Zend Framework – Page Caching

Zend Framework – Page Caching

Well along the Zend Framework journey, the biggest issue now is performance, since the applications run on shared hosting accounts. We have caching enabled for the navigation menus, translation, and even Doctrine queries, however the pages still load slow.

Well one of the caching front ends (http://framework.zend.com/manual/en/zend.cache.frontends.html) is the Page front end. The configuration is the same as the other front ends sharing all the properties of the Core front end. While this speeds up the page loading significantly, it is difficult to use with dynamic pages such as lists, since new values are not added until the cache expires.
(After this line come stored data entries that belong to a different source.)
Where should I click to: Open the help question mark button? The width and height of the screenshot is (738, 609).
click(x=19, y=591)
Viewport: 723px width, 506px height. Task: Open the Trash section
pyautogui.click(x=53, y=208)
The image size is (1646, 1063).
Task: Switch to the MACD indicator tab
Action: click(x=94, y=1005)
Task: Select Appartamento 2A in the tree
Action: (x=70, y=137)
One way out of this issue is to tag the page caches with the controller name and expire all the pages served by a controller when new data is processed by the controller. This required a bit more digging around, but the following steps worked for us:

  1. Setup the Page cache configuration in the application.ini – remember to disable the Front Controller output buffering
  2. Initialize the page cache in the application bootstrap and store it in the registry, using the Zend_Registry singleton
  3. In the base controller (we setup one where common initialization is done):
  • Add a function to clean the cache for tags that match the controller name
  • Initialize the page cache and start it in an init method, but remember to add the tag with the controller name, using a line similar to $pageCache->setOption(‘tags’, array($this->getRequest()->getControllerName()));
  • Call the function to clear the controller cache in any method that modifies the database information

This seems to work for now, and we are looking for ways to improve its performance.
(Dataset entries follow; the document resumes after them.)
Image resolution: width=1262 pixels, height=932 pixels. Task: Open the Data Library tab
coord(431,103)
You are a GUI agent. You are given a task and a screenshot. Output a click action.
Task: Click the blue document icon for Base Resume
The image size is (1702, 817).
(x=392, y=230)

PS: Special thanks go to @weierophinney for pointing me in the right direction as I pulled hair out of my head.

Update: From August 2011, we stopped using the page caching due to issues we had with session and cookie variables not working. Also an upgrade to Zend Framework 1.11 fixed most of the performance problems which had necessitated us to have page caching in the first place.

Basically we wanted to have a cache for each page for each user which we failed to achieve in testing scenarios.